Note 2 to our Consolidated Financial Statements includes a summary of the significant accounting policies or methods used in the preparation of our Consolidated Financial Statements.
Revenue Recognition
Revenues from product sales are recognized when ownership is transfered to the customer, which includes not only the passage of title, but also the transfer of the risk of loss related to the product. At this point, the sales price is fixed and determinable, and we are reasonably assured of the collectibility of the sale. The majority of our sales are shipped FOB shipping point and revenue is therefore recognized when the goods are shipped to the customer. For sales that are shipped FOB destination point, we do not recognize the revenue until the goods are received by the customer. Shipping and handling charges billed to our customers are included in net revenue and the related costs are included in cost of goods sold. Revenues are reported on net sales basis, which is computed by deducting product returns, discounts and estimated returns and allowances.
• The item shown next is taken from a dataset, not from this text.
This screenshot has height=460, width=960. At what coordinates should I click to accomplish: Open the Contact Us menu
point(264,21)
We estimate returns and allowances on an ongoing basis by considering historical and current trends.
Accounts Receivable and Related Reserves
In the normal course of business, we extend credit to our customers based upon defined credit criteria. Accounts receivable, as shown on our Consolidated Balance Sheet, are net of related reserves. We estimate the net collectibility of our accounts receivable and establish an allowance for doubtful accounts based upon this assessment. In situations where we are aware of a specific customer’s inability to meet its financial obligation, such as in the case of a bankruptcy filing, a specific reserve for bad debts is recorded against amounts due to reduce the net recognized receivable to the amount reasonably expected to be collected. For all other customers, reserves are determined through analysis of the aging of accounts receivable balances, historical bad debts, customer concentrations, customer credit-worthiness, current economic trends and changes in customer payment terms. In addition, reserves are established for other concessions that have been extended to customers, including advertising, markdowns and other accommodations, net of historical recoveries. These reserves are determined based upon historical deduction trends and evaluation of current market conditions. Significant changes in customer concentration or payment terms, deterioration of customer credit-worthiness or further weakening in economic trends could have a significant impact on the collectibility of receivables and our operating results.
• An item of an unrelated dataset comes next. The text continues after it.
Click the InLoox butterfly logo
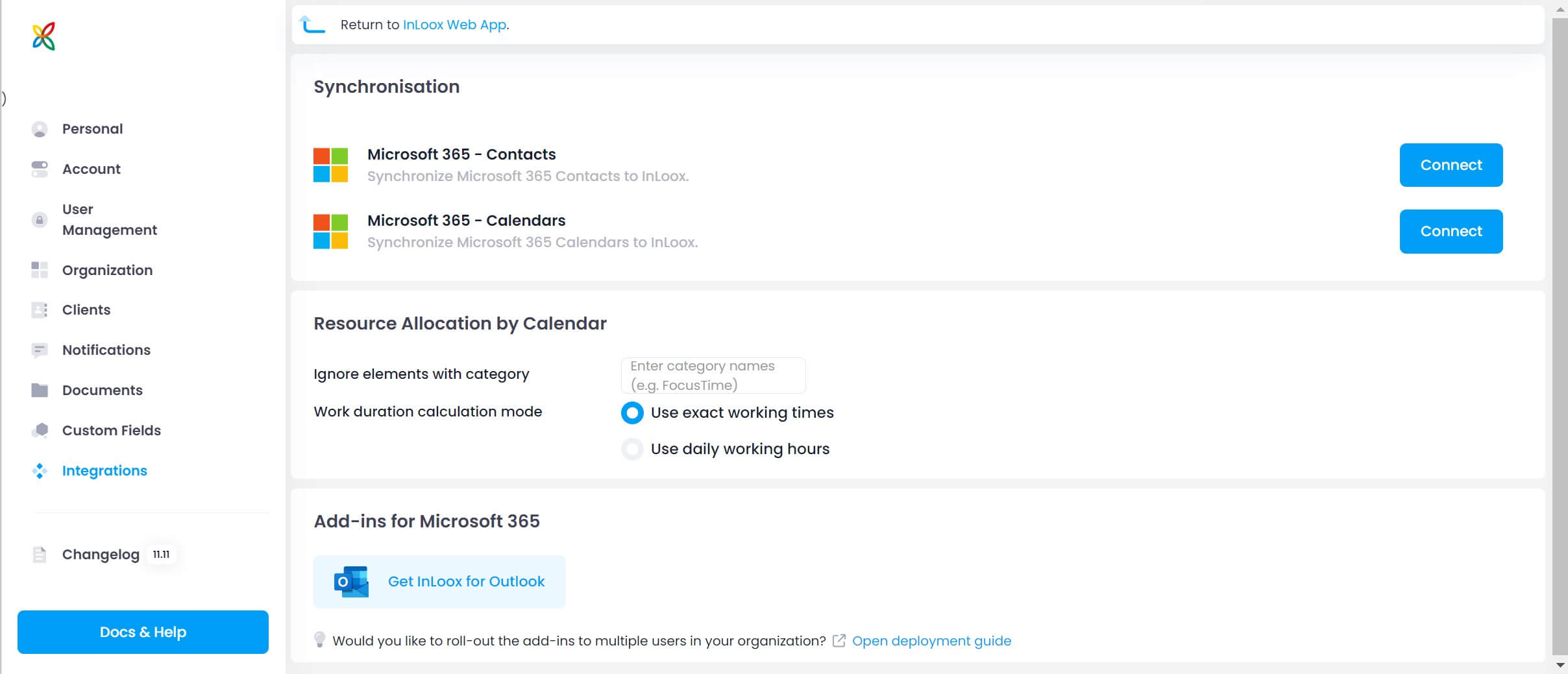Viewport: 1568px width, 674px height. click(x=43, y=35)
Inventories and Related Reserves
We state inventories at the lower of cost or market using the first-in, first-out method. Inventory cost includes materials, labor and manufacturing overhead on manufactured inventory, and all direct and associated costs, including inbound freight, to acquire sourced products. We regularly review inventory quantities on hand and record reserves for obsolescence, excess quantities, irregulars and slow moving inventory based on historical selling prices, current market conditions, and forecasted product demand to reduce inventory to its net realizable value. If actual selling prices are less favorable than those projected, or if sell-through of the inventory is more difficult than anticipated, additional inventory reserves may be required.
During the second quarter of fiscal year 2012, we recorded a $16.2 million lower of cost or market write-down on the inventory in the Delta Catalog business and its firm purchase commitments for yarn resulting from historically high cotton prices in its inventory costs combined with declining selling prices. The estimation of the total write-down involves management judgments and assumptions including assumptions regarding future selling price forecasts, the allocation of raw materials between business units, the estimated costs to complete, disposal costs and a normal profit margin. The inventory and yarn firm purchase commitments associated with this inventory write-down was sold during our fiscal year 2012.
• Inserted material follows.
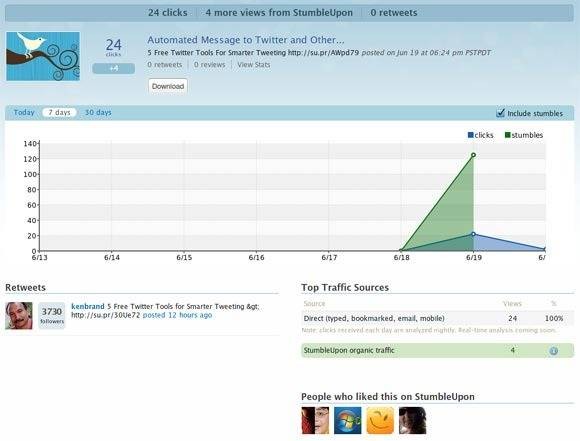Open the View Stats link

254,65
Goodwill and Contingent Consideration
Goodwill and definite-lived intangibles were recorded in conjunction with our acquisitions of Junkfood Clothing Company and Art Gun. We did not record any separately identifiable indefinite-lived intangibles associated with either of these acquisitions. Goodwill represents the excess of the purchase price and related costs over the value assigned to net tangible and identifiable intangible assets of businesses acquired. Goodwill must be tested for impairment at least annually, or more frequently if events or changes in circumstances indicate that the carrying amount may be impaired, and is required to be written down when impaired. The goodwill impairment testing process

20


involves the use of significant assumptions, estimates and judgments with respect to a variety of factors, including sales, gross margins, selling, general and administrative expenses, capital expenditures, cash flows and the selection of an appropriate discount rate, all of which are subject to inherent uncertainties and subjectivity. When we perform goodwill impairment testing, our assumptions are based on annual business plans and other forecasted results, which we believe represent those of a market participant. We select a discount rate, which is used to reflect market-based estimates of the risks associated with the projected cash flows, based on the best information available as of the date of the impairment assessment. In our second quarter of fiscal year 2011, we identified indicators of impairment on the Art Gun goodwill. The test of impairment indicated that the goodwill at Art Gun was fully impaired, resulting in a $0.6 million impairment charge recorded in the fiscal quarter ended January 1, 2011.
See Note 2(m) - Significant Accounting Policies to the Consolidated Financial Statements for further information regarding our remeasurement of contingent consideration and testing for goodwill impairment, which information is herein incorporated by reference.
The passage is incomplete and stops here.